I suppose long form reading is a bit like that. It requires time to be poured into it. There is a kind of physicality to it, as the bookmark moves slowly through the thumbed pages, and the experience is just as important as the content.  In the world of 500-800 word blog posts, an idea or set of arguments elaborated in a book of 500 pages can feel heavy, complicated and difficult. Yet as anyone who has worked at the coal face of knowledge knows, scholarship is difficult and frustrating and laboured and slow. But it is in this difficulty that the rewards not just of scholarship, but also of life, so often lie. One of the things universities do is facilitate (in the face of student reluctance) forms of engagement with ideas and arguments that are deeper and slower than those usually available online.

The THE wanted to know what books university lecturers thought secondary school students should read before coming to university. The recommendations were diverse, but my suggestion was Susan Sontag’s Reborn: Early Diaries 1947-1963 (edited by David Rieff, 2008). They show Sontag uncertain, sometimes scared and yet intoxicated by ideas and the possibilities of life and sexuality. I love them for the permission they give to take risks, chase passion and, most of all, not to know. All students starting out at university should remember that not having answers is at the heart of scholarship and learning – as long as you keep asking questions.

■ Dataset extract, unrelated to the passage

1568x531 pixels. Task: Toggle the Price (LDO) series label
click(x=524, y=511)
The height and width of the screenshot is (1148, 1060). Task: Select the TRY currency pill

This has reminded me it is high time for another:

Occasional dispatch from my big green reading chair #2

  • Richard Dennis, Econobabble: How to decode political spin and economic nonsense (Redback Quarterly 8, 2015). This is fantastic no-nonsense piece on the work of economics talk, how it is used to forestall and obfuscate, and how you can blow it apart. It should be required reading for everyone remotely interested in political debate. This is such a brilliant series from Black Inc – longer than a Quarterly Essay but not too long that you can’t finish it in a couple of days. I’m now onto Jessica Rayner’s Generation Less: How Australia is Cheating the Young.
  • Andrew Pettegree, Brand Luther (Penguin, 2016). This book has a subtitle worthy of the 16th century and indicative of its slightly breathless (!) style: ‘How an Unheralded Monk Turned His Small Town into a Center of Publishing, Made Himself the Most Famous Man in Europe – and Star the Protestant Reformation’. There will be books aplenty coming out in 2017 for the 500th anniversary of the Reformation, but Pettegree’s focus is Luther’s adept use of the new-tech of the day: printing as a mass medium. This attention to the intersections between technology and ideas has, of course, many resonances with the present, but thankfully these are not drawn too explicitly by Pettegree, who instead allows the reader to think about disruption and change, politics and power through the lens of a period at once familiar and very different to our own.
  • Rahul Rao, On StatuesThe Disorder of Things blog (April 2 2016). Beginning at the University of Cape Town with a (successful) campaign to remove a statue of Cecil Rhodes that dominated the entrance to the university, Rhodes Must Fall has grown into much broader movement which seeks, as its Oxford website outlines, ‘to decolonise the institutional structures  and physical space in Oxford and beyond’ including the ‘structures of knowledge production that continue to mould a colonial mindset that dominates our present’. In this thoughtful piece Rahul Rao (Senior Lecturer in Politics at SOAS) writes about statues, who needs them, and the politics of their removal, not just in Oxford and Cape Town, but also in Iraq and India.